Implementing distributed tracing requires code to be instrumented so that trace identifiers are propagated to each child request (known as spans), and the details of each span are forwarded to a database for retrieval and analysis.
The final element of the observability puzzle is security data. Whereas the first three pillars represent specific types of telemetry, security data refers to a range of data, including network traffic, firewall logs, audit logs and security-related metrics, and information about potential threats and attacks from security monitoring platforms. As a result, security data is both broader and narrower than the first three pillars.
Security data merits inclusion as a pillar in its own right because of the crucial importance of defending against cybersecurity attacks for today’s enterprises. In the same way that the importance of building security into software has been highlighted by the term DevSecOps, including security as a pillar in its own right serves to highlight the role that observability plays in improving software security and the value to be had from bringing all available data into a single platform.
As with metrics, logs, and traces, security data comes from multiple sources. One of the side effects of the trend towards more distributed systems is an increase in the potential attack surface. With application logic and data spread across multiple platforms, the network connections between individual containers and servers and across public and private clouds have become another target for cybercriminals.
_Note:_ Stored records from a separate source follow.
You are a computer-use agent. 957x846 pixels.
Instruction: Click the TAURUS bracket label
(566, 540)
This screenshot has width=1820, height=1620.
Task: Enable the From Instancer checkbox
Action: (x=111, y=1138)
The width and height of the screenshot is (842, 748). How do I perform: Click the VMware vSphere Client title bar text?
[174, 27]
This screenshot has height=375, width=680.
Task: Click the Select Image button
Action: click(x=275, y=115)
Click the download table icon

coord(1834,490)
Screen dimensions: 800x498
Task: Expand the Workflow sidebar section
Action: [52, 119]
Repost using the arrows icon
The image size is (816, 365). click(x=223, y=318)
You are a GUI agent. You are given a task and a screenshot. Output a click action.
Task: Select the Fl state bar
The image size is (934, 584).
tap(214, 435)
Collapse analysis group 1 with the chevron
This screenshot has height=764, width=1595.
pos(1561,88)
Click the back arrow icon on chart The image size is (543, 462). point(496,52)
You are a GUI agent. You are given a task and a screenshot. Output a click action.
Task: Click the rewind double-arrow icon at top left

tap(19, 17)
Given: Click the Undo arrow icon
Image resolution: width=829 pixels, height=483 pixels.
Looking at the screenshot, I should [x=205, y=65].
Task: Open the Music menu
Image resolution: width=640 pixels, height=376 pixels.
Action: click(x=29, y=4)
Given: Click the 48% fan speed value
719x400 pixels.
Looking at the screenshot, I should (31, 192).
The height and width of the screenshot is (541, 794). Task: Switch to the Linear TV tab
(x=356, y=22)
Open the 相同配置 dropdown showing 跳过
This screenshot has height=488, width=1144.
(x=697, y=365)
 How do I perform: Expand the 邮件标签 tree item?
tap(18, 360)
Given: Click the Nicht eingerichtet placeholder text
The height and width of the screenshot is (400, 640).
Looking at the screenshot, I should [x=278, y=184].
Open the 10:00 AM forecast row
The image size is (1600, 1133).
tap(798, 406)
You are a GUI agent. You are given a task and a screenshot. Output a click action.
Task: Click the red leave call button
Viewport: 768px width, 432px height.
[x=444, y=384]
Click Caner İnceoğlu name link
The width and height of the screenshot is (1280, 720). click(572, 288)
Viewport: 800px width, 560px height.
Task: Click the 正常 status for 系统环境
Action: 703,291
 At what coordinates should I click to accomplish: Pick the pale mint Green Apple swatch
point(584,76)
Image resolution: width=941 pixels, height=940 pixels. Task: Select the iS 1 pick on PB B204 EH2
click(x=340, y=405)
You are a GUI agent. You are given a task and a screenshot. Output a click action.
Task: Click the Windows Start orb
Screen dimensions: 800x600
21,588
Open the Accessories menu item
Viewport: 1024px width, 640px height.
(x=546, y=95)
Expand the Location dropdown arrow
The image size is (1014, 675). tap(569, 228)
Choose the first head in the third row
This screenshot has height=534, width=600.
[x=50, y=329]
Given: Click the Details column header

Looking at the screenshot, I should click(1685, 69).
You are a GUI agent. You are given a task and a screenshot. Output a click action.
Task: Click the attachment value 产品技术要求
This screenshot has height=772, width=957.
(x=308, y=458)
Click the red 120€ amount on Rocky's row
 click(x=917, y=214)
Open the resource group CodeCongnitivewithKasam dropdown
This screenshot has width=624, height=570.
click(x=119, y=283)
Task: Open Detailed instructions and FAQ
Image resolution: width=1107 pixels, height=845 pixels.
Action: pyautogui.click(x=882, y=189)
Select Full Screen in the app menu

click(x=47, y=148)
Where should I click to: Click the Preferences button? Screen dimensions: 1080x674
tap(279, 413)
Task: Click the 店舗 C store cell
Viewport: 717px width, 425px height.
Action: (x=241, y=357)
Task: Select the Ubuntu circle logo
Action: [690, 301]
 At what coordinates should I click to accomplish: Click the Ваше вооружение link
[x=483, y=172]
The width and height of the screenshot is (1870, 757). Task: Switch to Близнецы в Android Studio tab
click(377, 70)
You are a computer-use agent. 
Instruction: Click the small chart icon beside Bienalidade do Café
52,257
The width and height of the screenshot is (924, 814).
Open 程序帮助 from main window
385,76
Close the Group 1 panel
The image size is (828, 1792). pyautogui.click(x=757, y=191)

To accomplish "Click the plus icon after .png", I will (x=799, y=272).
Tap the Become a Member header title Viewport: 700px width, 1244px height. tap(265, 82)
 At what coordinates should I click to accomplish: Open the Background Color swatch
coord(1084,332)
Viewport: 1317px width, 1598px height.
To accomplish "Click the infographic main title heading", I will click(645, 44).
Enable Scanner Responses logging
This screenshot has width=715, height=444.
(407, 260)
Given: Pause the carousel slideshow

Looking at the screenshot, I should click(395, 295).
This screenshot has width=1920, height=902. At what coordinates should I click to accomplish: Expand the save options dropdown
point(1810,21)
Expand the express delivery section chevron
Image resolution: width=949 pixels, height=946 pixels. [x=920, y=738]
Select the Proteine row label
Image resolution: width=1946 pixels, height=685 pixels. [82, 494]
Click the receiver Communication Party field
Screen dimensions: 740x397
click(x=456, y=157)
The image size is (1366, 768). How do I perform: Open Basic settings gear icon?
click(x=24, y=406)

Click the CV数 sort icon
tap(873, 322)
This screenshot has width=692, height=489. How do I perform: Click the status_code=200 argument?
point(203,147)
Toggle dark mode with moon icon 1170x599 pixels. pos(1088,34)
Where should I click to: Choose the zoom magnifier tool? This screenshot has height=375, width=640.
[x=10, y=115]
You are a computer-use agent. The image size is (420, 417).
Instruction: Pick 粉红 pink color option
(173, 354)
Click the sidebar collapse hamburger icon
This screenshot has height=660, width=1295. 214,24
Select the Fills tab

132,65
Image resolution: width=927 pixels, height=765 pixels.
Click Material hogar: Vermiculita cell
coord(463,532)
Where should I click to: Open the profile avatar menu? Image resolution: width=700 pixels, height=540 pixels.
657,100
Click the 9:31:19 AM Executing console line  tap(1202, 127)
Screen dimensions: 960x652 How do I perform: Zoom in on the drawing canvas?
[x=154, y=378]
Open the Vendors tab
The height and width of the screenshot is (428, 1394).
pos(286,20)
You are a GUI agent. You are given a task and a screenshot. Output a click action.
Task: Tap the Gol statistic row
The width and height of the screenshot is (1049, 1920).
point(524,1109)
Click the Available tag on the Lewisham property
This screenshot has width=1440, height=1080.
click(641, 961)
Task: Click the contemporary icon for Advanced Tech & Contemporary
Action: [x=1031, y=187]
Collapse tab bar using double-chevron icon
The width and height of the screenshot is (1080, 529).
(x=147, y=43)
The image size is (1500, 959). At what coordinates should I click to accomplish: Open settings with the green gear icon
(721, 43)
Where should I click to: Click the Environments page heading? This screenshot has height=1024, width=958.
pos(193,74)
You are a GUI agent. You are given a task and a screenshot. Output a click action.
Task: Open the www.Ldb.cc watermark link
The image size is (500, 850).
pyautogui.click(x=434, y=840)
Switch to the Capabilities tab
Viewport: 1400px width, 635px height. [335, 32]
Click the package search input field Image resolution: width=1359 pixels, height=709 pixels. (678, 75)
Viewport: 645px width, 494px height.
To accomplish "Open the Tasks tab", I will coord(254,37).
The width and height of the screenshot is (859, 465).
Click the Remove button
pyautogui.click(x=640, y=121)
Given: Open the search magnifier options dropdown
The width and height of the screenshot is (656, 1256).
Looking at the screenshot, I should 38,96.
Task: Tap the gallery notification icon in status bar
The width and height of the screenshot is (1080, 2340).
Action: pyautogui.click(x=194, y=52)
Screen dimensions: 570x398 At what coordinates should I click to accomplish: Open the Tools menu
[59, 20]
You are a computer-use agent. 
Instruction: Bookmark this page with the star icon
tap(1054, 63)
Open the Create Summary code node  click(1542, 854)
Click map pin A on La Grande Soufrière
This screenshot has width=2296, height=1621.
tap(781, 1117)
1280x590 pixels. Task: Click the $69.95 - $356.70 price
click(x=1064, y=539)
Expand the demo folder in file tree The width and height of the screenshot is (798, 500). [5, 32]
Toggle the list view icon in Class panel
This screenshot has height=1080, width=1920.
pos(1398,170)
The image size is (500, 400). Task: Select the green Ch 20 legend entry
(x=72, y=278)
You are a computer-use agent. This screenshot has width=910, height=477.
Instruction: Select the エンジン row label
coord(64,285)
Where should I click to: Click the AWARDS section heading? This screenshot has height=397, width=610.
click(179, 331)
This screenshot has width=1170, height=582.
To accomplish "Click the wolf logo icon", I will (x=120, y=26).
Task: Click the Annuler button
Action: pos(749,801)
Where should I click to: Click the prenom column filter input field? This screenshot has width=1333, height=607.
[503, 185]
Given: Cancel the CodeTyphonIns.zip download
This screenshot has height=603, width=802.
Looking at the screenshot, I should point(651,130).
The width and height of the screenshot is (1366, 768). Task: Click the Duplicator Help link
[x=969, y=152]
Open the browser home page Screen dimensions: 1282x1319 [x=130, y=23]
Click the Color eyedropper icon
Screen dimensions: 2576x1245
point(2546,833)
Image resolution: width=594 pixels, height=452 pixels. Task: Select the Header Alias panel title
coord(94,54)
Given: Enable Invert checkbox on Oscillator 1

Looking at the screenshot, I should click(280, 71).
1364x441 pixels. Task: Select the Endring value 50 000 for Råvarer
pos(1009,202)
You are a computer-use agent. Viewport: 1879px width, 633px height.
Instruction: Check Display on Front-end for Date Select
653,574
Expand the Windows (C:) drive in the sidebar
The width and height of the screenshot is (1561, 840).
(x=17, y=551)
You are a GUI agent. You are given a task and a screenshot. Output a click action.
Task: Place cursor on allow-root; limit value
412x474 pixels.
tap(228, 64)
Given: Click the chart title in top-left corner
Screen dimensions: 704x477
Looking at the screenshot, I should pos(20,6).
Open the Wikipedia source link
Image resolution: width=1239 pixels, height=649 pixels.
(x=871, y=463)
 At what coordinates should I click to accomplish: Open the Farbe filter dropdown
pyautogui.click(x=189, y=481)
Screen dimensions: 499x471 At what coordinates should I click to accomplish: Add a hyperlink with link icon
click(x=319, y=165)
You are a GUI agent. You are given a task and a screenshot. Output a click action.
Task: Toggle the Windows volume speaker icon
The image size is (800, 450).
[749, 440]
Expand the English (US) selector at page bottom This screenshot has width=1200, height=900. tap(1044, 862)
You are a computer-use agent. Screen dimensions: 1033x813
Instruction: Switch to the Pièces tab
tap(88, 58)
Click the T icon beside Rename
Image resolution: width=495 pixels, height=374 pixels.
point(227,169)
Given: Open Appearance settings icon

Collating traffic data from various sources makes it possible to analyze that data more effectively to detect potential threats and investigate issues efficiently.
While these four types of telemetry provide valuable data, using each in isolation will not deliver the full benefits of observability. To answer questions about how your system is performing efficiently, you need to bring the data together into a single platform that allows you to make connections between data points and understand the complete picture. This is how an observability platform adds value.
Full-stack observability platforms provide a single source of truth for the state of your system. Rather than logging in to each component of a distributed system to retrieve logs and traces, view metrics, or examine network packets, all the information you need is available from a single location. This saves time and provides you with better context when investigating an issue so that you can get to the source of the problem more quickly.
Armed with a comprehensive picture of how your system behaves at all layers of the software stack, operations teams, software developers, and security specialists can benefit from these insights. Full-stack observability makes it easier for these teams to detect and troubleshoot production issues and monitor changes’ impact as they deploy.
Better visibility of the system’s behavior also reduces the risk associated with trialing and adopting new technologies and platforms, enabling enterprises to move fast without compromising performance, reliability, or security. Finally, having a shared perspective helps to break down siloes and encourages the cross-team collaboration that’s essential to a DevSecOps approach.